What to do
Your response should contain each line of the data that includes "agent".

[Saved entries]

■ ■ ■ ■ ■

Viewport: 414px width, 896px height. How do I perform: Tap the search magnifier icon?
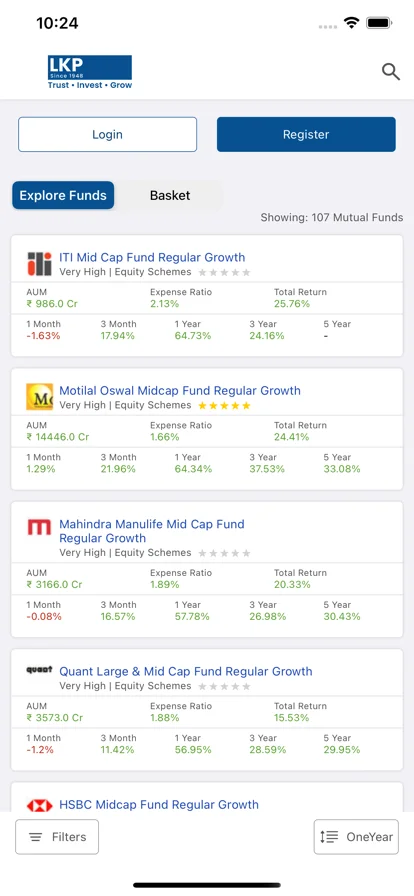(x=391, y=72)
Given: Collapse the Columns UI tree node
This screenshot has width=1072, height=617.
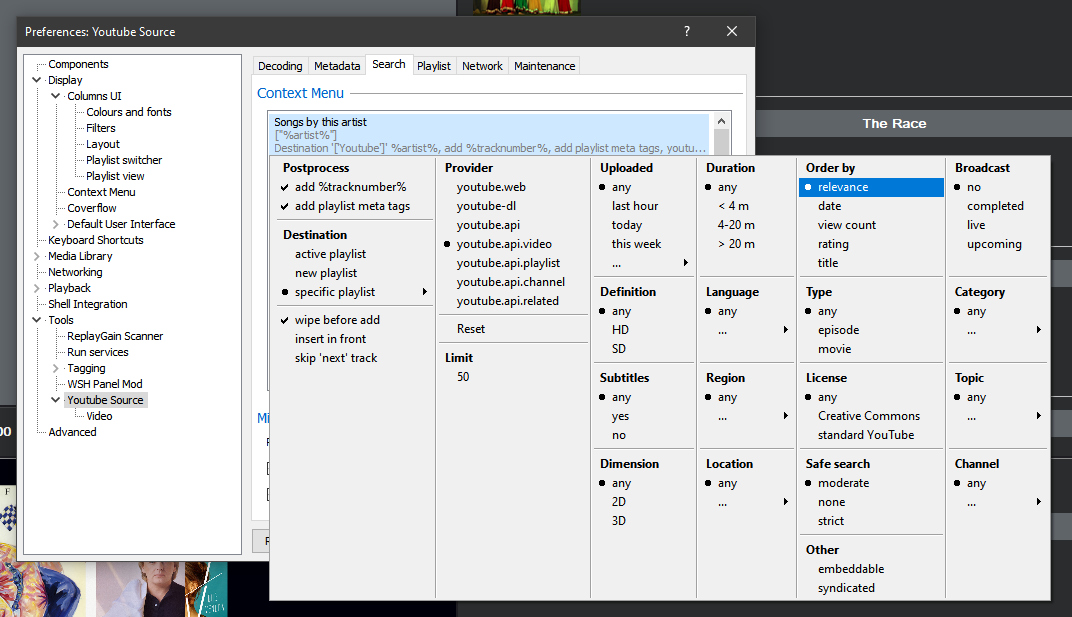Looking at the screenshot, I should click(x=56, y=96).
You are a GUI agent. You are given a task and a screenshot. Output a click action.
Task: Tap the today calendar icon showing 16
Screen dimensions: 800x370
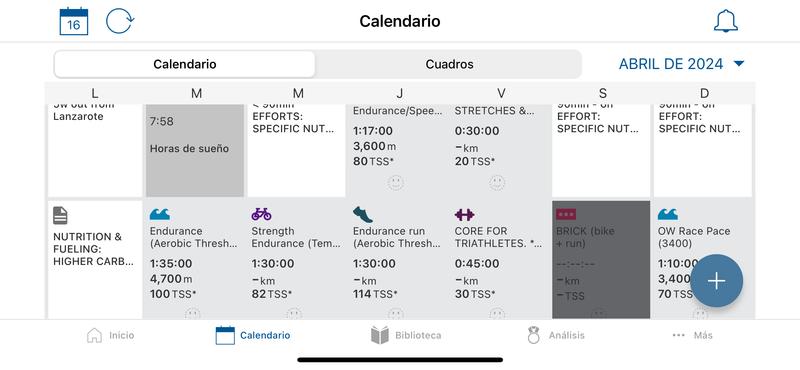74,21
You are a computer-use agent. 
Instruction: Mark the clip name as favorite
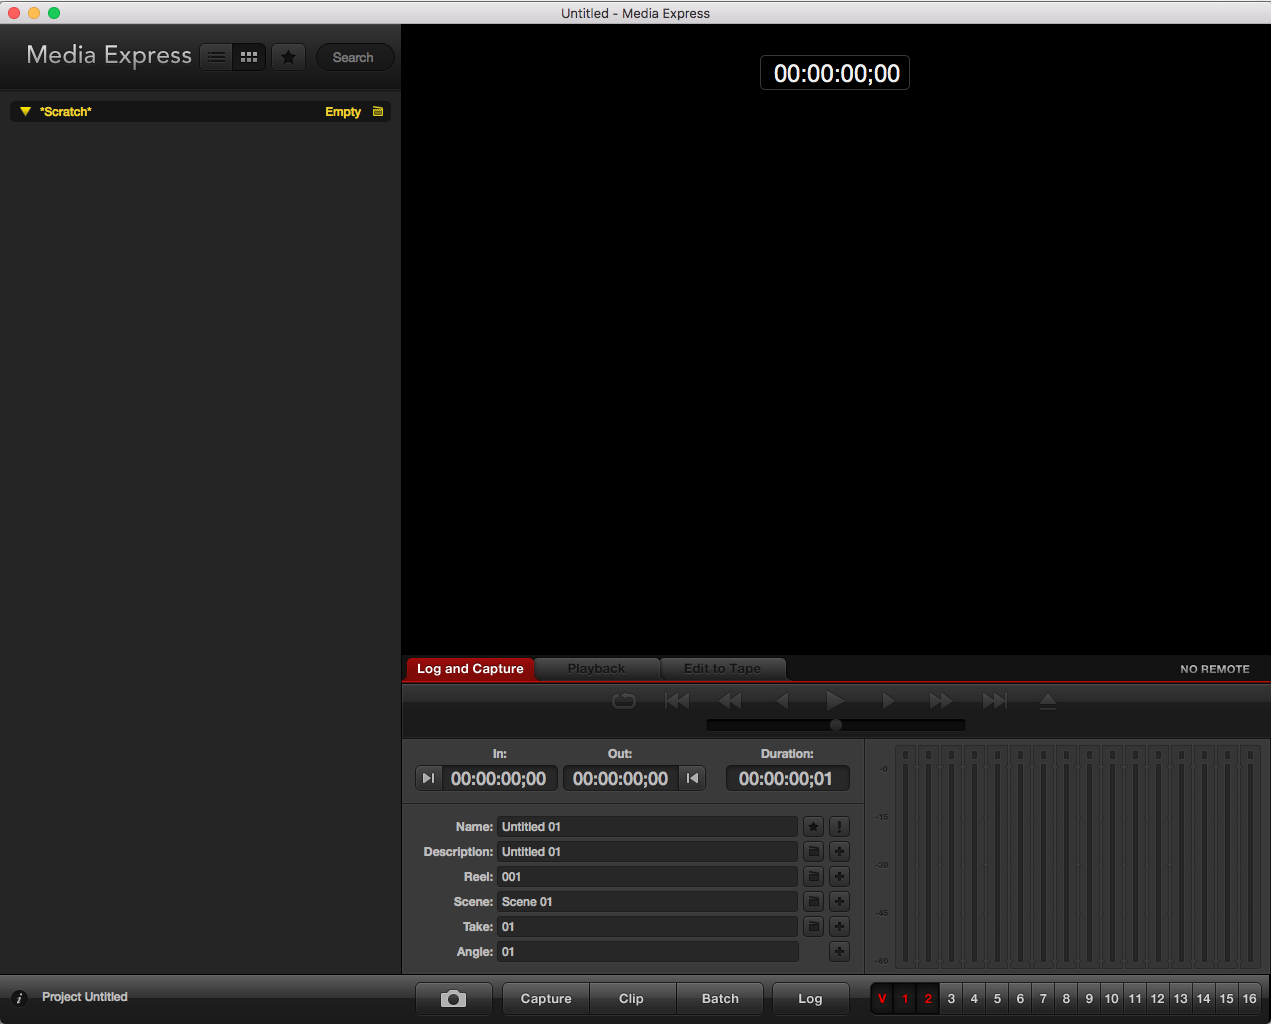[813, 827]
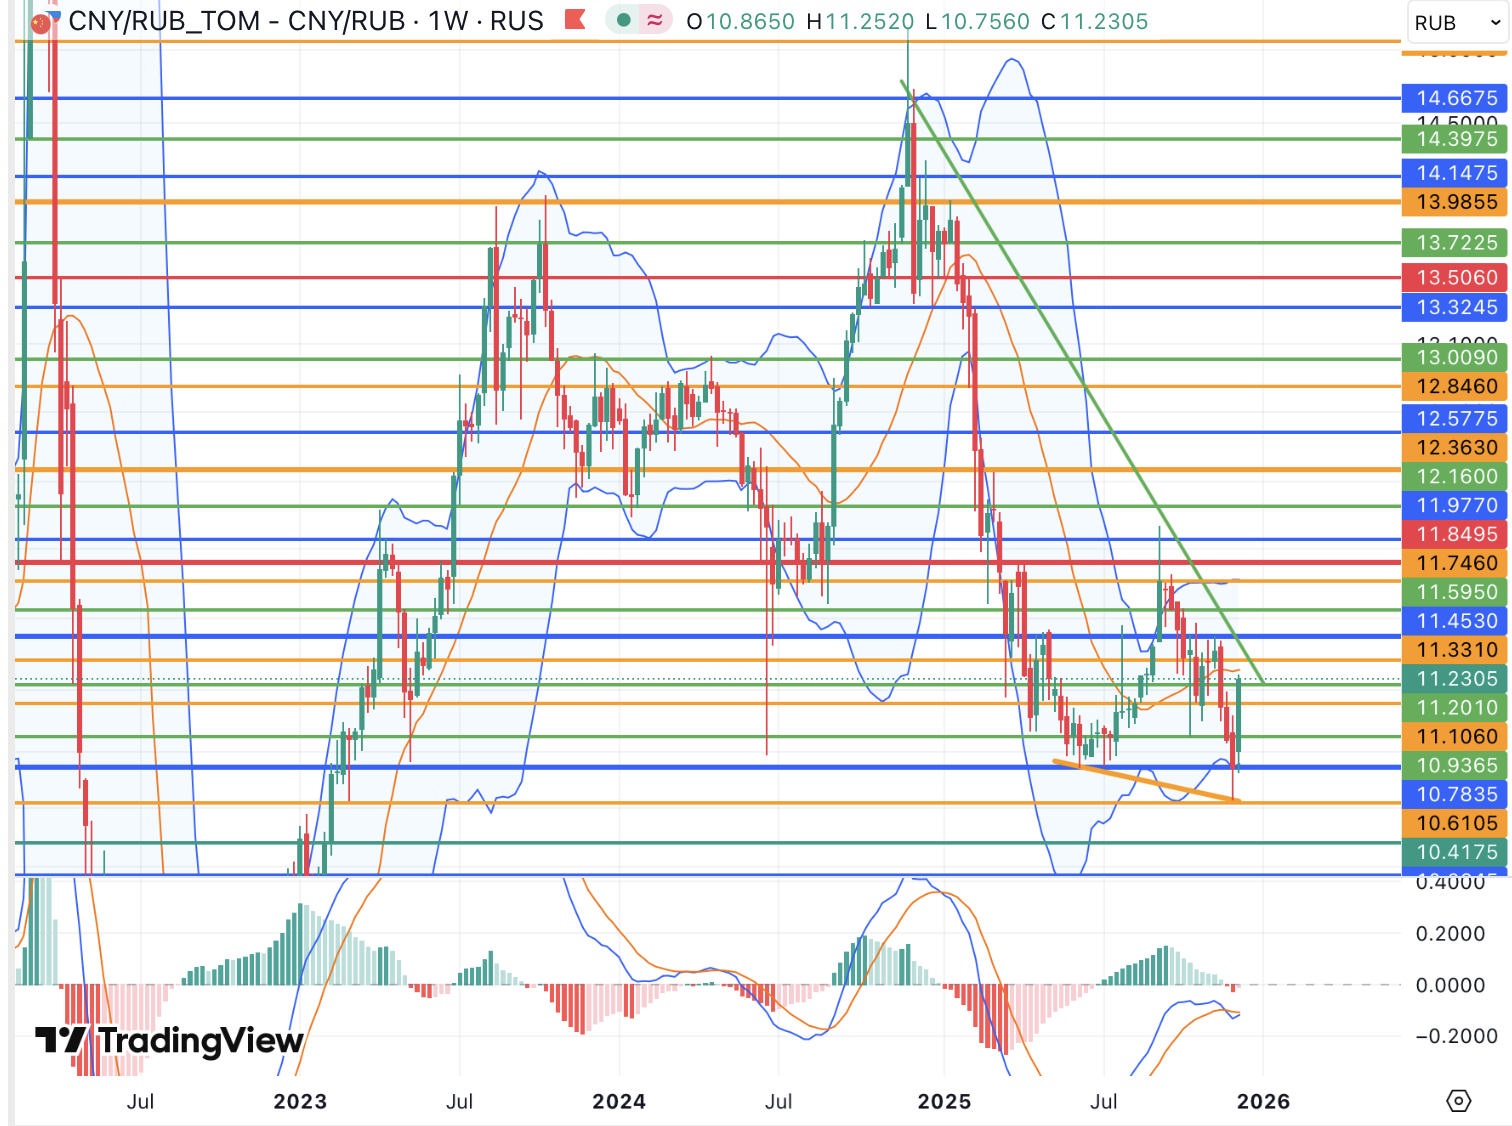
Task: Click the orange 13.9855 price label
Action: click(1456, 202)
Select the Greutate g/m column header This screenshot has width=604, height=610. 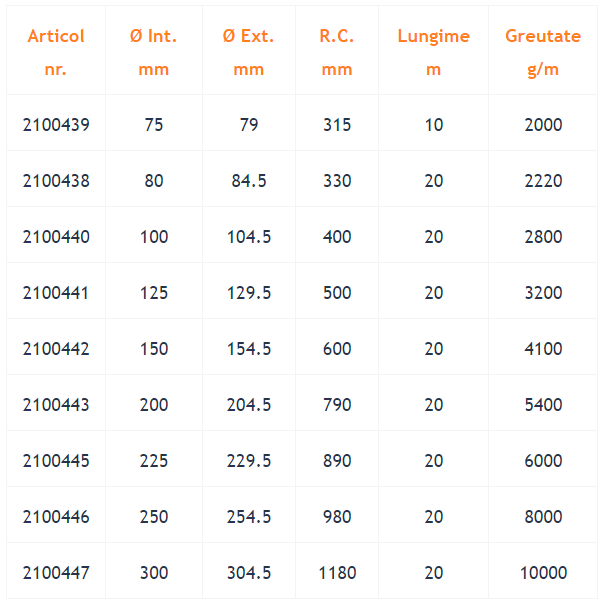[543, 51]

■ ■ ■ ■ ■

Response
You are a GUI agent. You are given a task and a screenshot. Output a click action.
You are a computer-use agent. 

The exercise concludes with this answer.